Why Your Ancestors Got a Superpower Most Mammals Don't Have
Pour a glass of milk and, for a huge fraction of the world, something quietly remarkable happens: an adult human digests it without a problem. That sounds ordinary. It isn't. Almost no adult mammal on Earth can digest milk — and for most of human history, neither could we. The ability is a genuine evolutionary superpower called lactase persistence, and the story of how some human populations got it is one of the clearest, fastest cases of natural selection we've ever found in our own species.
Milk's hidden sugar — and the enzyme that unlocks it
Milk's main sugar is lactose, and lactose is too big to absorb directly. To use it, the gut makes an enzyme called lactase that splits lactose into two smaller sugars: glucose and galactose, which the body can absorb. (This is also why lactose-free milk tastes sweeter — the lactase is added at the factory, so the splitting has already happened in the carton, and glucose and galactose register as sweeter on your tongue than intact lactose.)
The default setting: switch the enzyme off after weaning
Here's the catch. In mammals, lactase is meant for babies. Milk is baby food, so the gene that makes lactase normally switches off after weaning — kittens, calves, and most human children gradually stop producing it. When an adult without lactase drinks milk, the undigested lactose travels to the large intestine, where gut bacteria ferment it, producing gas and discomfort. That's ordinary lactose intolerance — and globally it's the default human condition, not a disorder.
The mutation that kept the switch on
In a few populations, a change appeared not in the lactase gene itself but in a nearby regulatory stretch of DNA (in the MCM6 region that controls the LCT lactase gene). It does something simple and powerful: it keeps the lactase gene switched on for life. Carry it, and you keep digesting milk as an adult. This is lactase persistence.
What makes it extraordinary is the speed and strength of its spread. The best-studied European variant (often written −13910 C>T) rose to high frequency over only a few thousand years — a blink in evolutionary time — carrying one of the strongest signatures of recent natural selection in the human genome.
Why milk-drinking was worth so much
Lactase persistence didn't spread because milk is tasty. It spread alongside dairying. Once people kept cattle, sheep, and goats, fresh milk was a renewable source of calories, protein, fat, and clean fluid — especially valuable in famine, or where water was unsafe. Researchers think the advantage may have been sharpest exactly in hard times, which is one reason the trait was favored so strongly once herding cultures existed. The gene and the lifestyle evolved together: gene–culture coevolution in real time.

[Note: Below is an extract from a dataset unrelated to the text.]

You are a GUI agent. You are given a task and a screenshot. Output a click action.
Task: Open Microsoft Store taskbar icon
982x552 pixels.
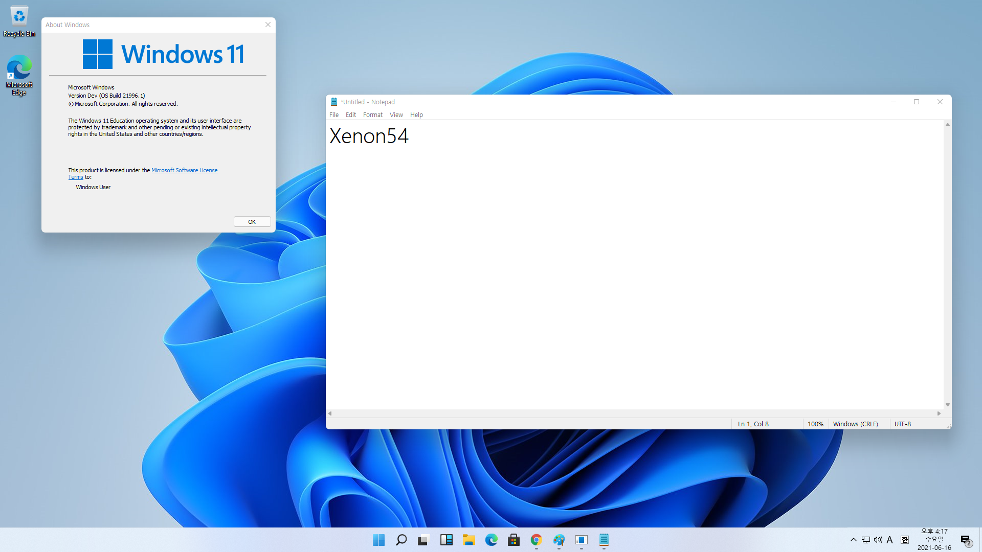tap(514, 540)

It happened more than once
The clincher is that lactase persistence is a case of convergent evolution. The European variant is just one solution. Studies of pastoralist populations in East Africa and the Middle East found different mutations in the very same regulatory region, each independently keeping lactase switched on. Different peoples, different DNA changes, same superpower — because the same dairying pressure rewarded it again and again. Evolution found the same door and picked different keys.
So are you "supposed" to drink milk?
There's no single right answer for our species — that's the point. If you're lactase-persistent, you carry a recent, hard-won adaptation. If you're not, you're in the global majority and your body is doing exactly what most mammals' do. Either way, your relationship with a glass of milk was written, in part, by what your ancestors herded thousands of years ago.
Sources & further reading
- Enattah, N. S. et al. (2002). "Identification of a variant associated with adult-type hypolactasia." Nature Genetics 30, 233–237 (the −13910 C/T variant near LCT).
- Tishkoff, S. A. et al. (2007). "Convergent adaptation of human lactase persistence in Africa and Europe." Nature Genetics 39, 31–40.
- Bersaglieri, T. et al. (2004). "Genetic signatures of strong recent positive selection at the lactase gene." American Journal of Human Genetics 74, 1111–1120.
- Ségurel, L. & Bon, C. (2017). "On the evolution of lactase persistence in humans." Annual Review of Genomics and Human Genetics 18, 297–319.
- Reviews on dairying and gene–culture coevolution (e.g., work associated with the LeCHE project and ancient-DNA studies of milk use).
Method note: lactase-persistence frequencies and the timing/strength of selection vary by population and are an active research area; figures here are well-supported but approximate.